She also implemented an immense evergreen content machine. She was putting out 1 to 2 YouTube videos per week, posting twice a day on Instagram, writing a long form CEO newsletter, repurposing it all to tiktok to YouTube shorts. She was doing keynote speeches. She was here, there and everywhere. Her content load was immense.
And I know that she was really struggling with the people management side of things. Again, she grew so big, so fast she had at least two major rounds of layoffs in her business. Plus, you know, sheād very openly and transparently with us some semi dramatic exits, you know, layoffs of individuals. And at some point I know that there was a lot of fear around lack of performance and how to fire and that kind of being the focus versus the positive stuff.
Like when I was in her mastermind, she was like, Wow, like, so impressed about the culture I created and the and the positive psychology regarding managing people and growing them and keeping them engaged where she was very much on the on the phase of, you know, these people are complex and they're hard, and I can't quite crack it right. So there's a lot of complexity and just the sheer size and scale of the thing.
[00:26:56] Lack of why
But the main thing that I think broke the system is Vanessa lacked a true why, and what I mean by this is that her business design, her direction, her business mission - it didn't come from the inside. It didn't come from her heart. It didn't come from her purpose statement. It didn't come from the deep work of having that clarity and knowing who you are and the impact you want to make on this earth.

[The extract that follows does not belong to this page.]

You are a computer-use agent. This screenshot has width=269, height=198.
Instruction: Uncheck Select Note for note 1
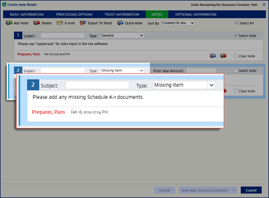(x=236, y=36)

It came from her video going viral. She was trialling things. I knew that she had a direction around millennial life coaching, which is why she was posting videos about Hey, I quit my job and here's how I organise my time and and here's how I do YouTube like it was kind of a general millennial life. Coaching direction wasn't specific at all, and she doubled down on that viral video.
And a viral video is not your purpose. And it's not your heart's calling. And it's not that sense of intrinsic mission and motivation that's going to fill your cup necessarily right. Sometimes you get lucky, and it is.
But in this case, even though she got a bit sick of putting out videos time and time again on instagram tips, Instagram hacks, she had to keep peddling them out because that's what people wanted. She was the Instagram to coach Pipeline Girl and a lot of the decisions she started making, therefore came from the outside, not the inside. It came from metrics. It came from data. It came from what her coaches thought it came from. That mastermind she was a part of. And it was all about growing the business and the money, but not about what she was actually doing.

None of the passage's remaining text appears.